As we get ready to celebrate Independence Day Monday, this will be a red, white and blue weekend. Countless front porches will be sporting American flags; public buildings will be draped in red, white and blue bunting.

As if nature wants to celebrate, too, these patriotic colors can be found in the wild, especially among the birds and wildflowers that inhabit Georgia’s woods and fields.

Here are some examples of nature’s reds, whites and blues at this time of year:

A brilliant red wildflower in bloom now is fire pink, found in open woods, meadows and on rocky, wooded slopes. Other blooming wild reddies include the coral bean (mostly South Georgia) and standing cypress. One of the reddest of all wildflowers, the cardinal flower, is starting to bloom.

A favorite blue wildflower is the ivy-leaf morning glory, which blooms along fence rows and in old fields across Georgia. Providing more blue are the blooms of mistflower. Blue-flowered chicory, an import from Europe some 200 years ago, is blooming along roadsides.

A showy white bloom is that of the wild sweet potato, found throughout Georgia. Its cousin, the beach morning-glory, blooms on coastal dunes and beaches. Another white-blooming favorite is the starry campion. Along roadsides, two familiar white wildflowers, Queen Anne’s lace and yarrow, are in bloom.

The birds:

The male cardinal is, of course, Georgia’s most well-known red bird. Rivaling it in redness are the summer tanager and the scarlet tanager, which tend to stay high in leafy tree canopies.

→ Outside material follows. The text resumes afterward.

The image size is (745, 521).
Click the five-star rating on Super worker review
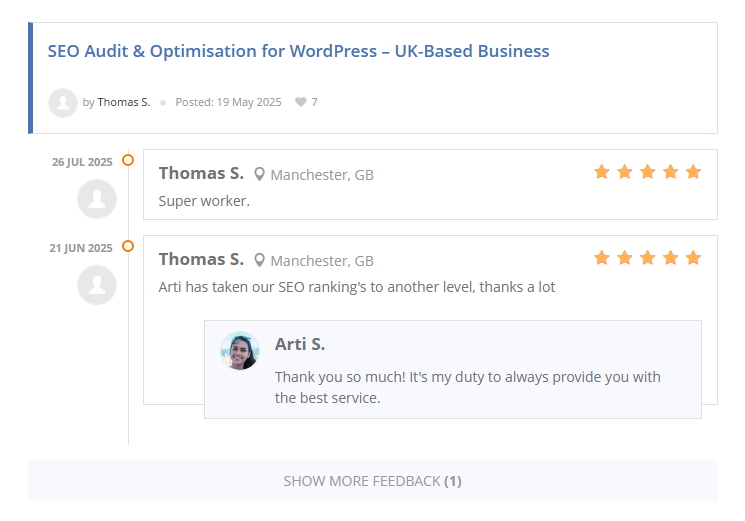pyautogui.click(x=647, y=172)
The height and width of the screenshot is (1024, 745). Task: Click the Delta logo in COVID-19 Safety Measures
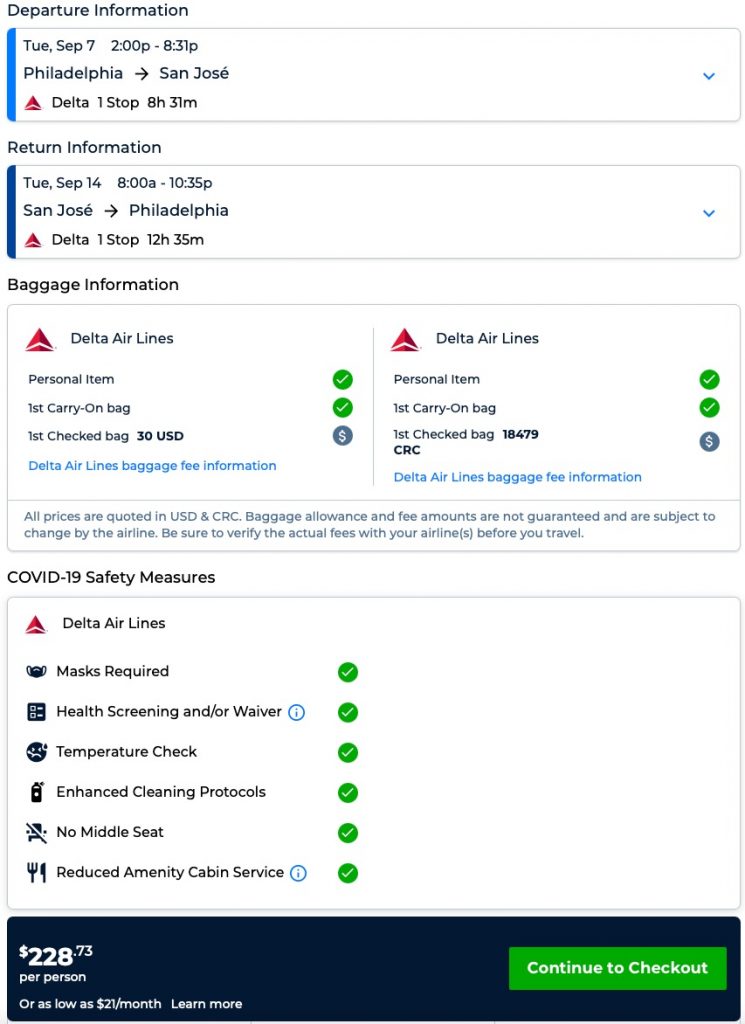(37, 624)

Our blue jays and bluebirds ensure that there is no shortage of blue among Georgia’s songbirds. But there also is the dazzling blue of indigo buntings and the crystal hue of blue grosbeaks.

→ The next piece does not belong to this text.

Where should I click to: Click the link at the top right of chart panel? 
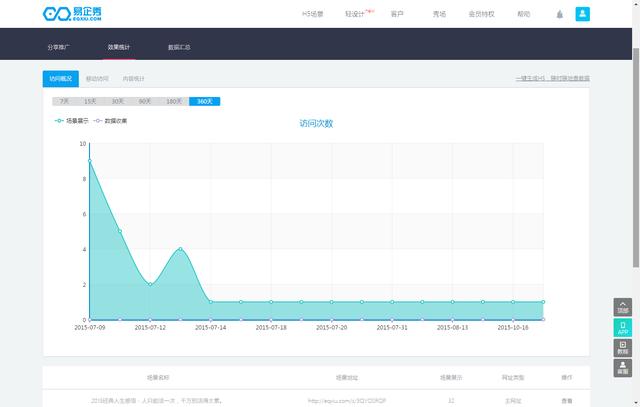click(x=552, y=78)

Georgia has no all-white songbirds, but we have striking white-plumaged water birds, including the great egret, snowy egret and white ibis.

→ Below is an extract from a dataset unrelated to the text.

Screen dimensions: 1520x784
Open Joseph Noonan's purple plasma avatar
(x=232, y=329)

So, have a great red, white and blue weekend in your home and neighborhood — and in the woods and fields.

In the sky: From David Dundee, Tellus Science Museum astronomer: The moon is new this weekend; on Tuesday, it will be a thin crescent low in the west at dusk. Mars and Jupiter (near the moon Friday night) are in the southwest, and Saturn is high in the east around nightfall.